Rajeev Misra to head SoftBank $100-bn tech fund

By: Himanshu Modi

Masayoshi Son’s tech-and-telecom conglomerate and the Kingdom’s top sovereign wealth fund are preparing an investment vehicle that could total $100 billion to pump fresh air into the technology bubble. India-born Rajeev Misra will head the SoftBank Vision Fund that the Japanese investment company has set up with Saudi Arabia's Public Investment Fund. The “Vision Fund” could see Saudi's Public Investment Fund chipping in $45 billion over five years, while SoftBank will contribute $25 billion, with other big investors making up the remainder.
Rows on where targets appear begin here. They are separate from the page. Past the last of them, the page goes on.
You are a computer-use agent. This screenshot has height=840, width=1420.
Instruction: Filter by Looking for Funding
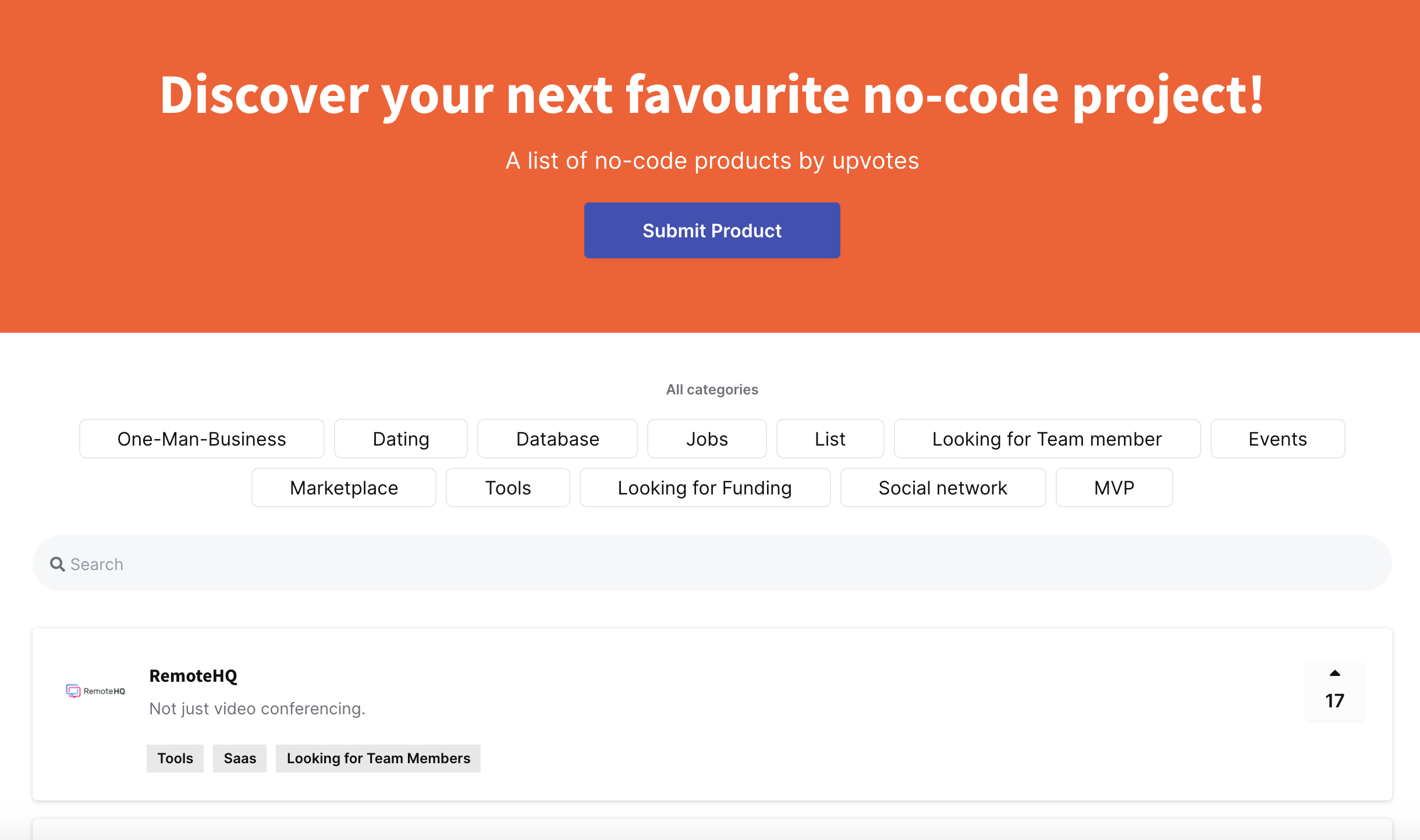[704, 487]
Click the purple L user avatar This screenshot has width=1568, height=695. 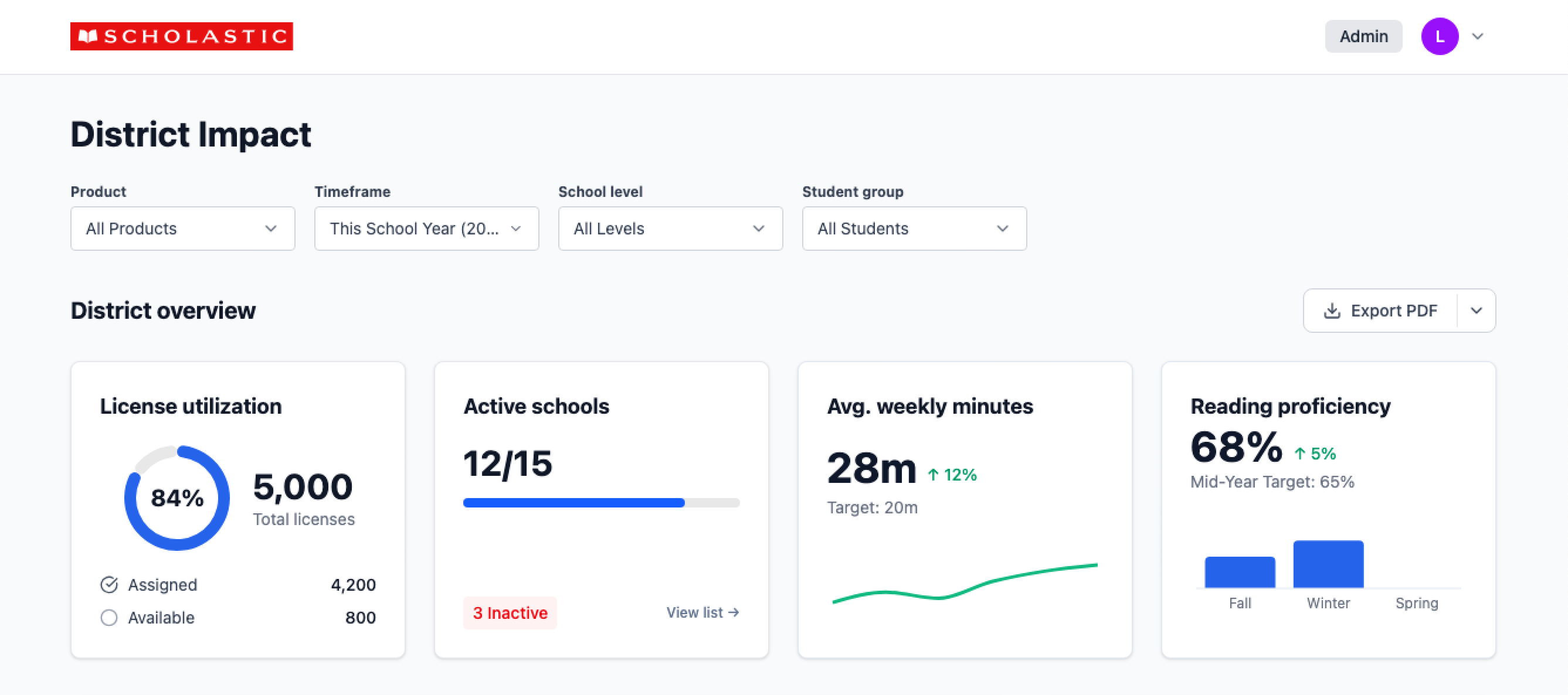point(1439,36)
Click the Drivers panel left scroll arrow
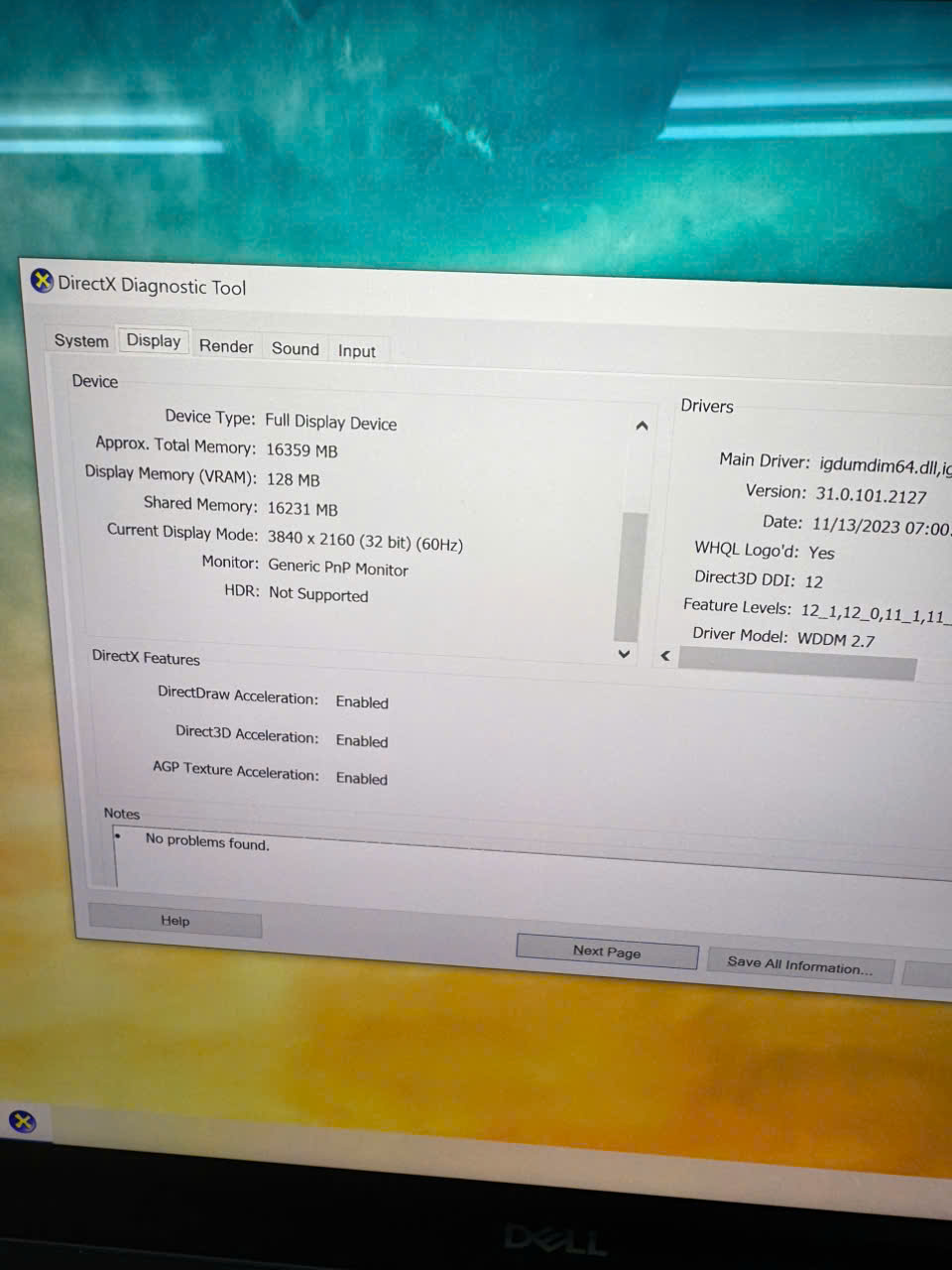The height and width of the screenshot is (1270, 952). click(665, 656)
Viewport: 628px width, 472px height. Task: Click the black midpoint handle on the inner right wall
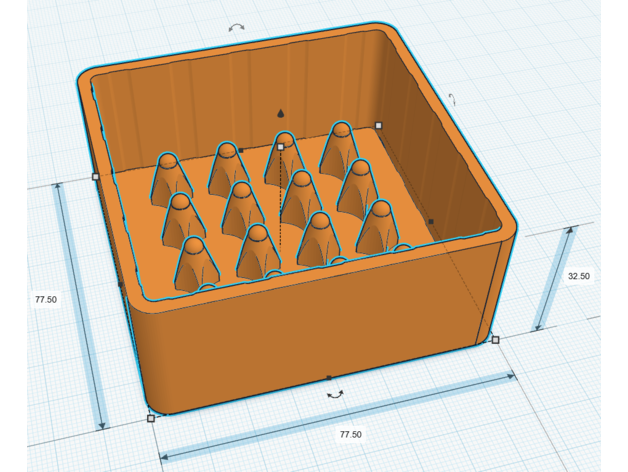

Misra (54), a veteran banker, is the head of strategic finance at SoftBank Group. He joined SoftBank in October 2014, around the same time when Nikesh Arora joined the Japanese investor as a potential successor to its founder Masayoshi Son. Misra, who backs the Conservative party in the UK, has a non-profit outfit in India, Vahani, that helps fund under privileged youth to get higher education in global universities. Misra, who was hired from Fortress Investment Group, in London, will get to take the mantle of the fund, which will potentially have $100 billion to invest in technology companies globally. It’s not clear whether the fund will make venture-capital style minority bets on younger companies, or bid for control of bigger groups, like a buyout firm. Nor is it clear if the $100 billion target is all equity — if so, the addition of debt could potentially enable hundreds of billions of dollars of LBO-type deals. Citi analysts say it will invest in artificial intelligence and the internet of things. But Son’s interests are wide-ranging, so “tech” could also include other fields such as green energy. Last year, SoftBank teamed up with Bharti Enterprise and Foxconn to launch $20 billion worth of solar energy projects in India. f the focus is on start-ups, the timing is strange. Private valuations are already frothy and investors have grown more cautious. Venture capital funding in the three months to September slumped 39 per cent year on year to $24 billion, according to data from KPMG and CB Insights. Public markets are also trading on rich valuations, so big take-privates will also be expensive.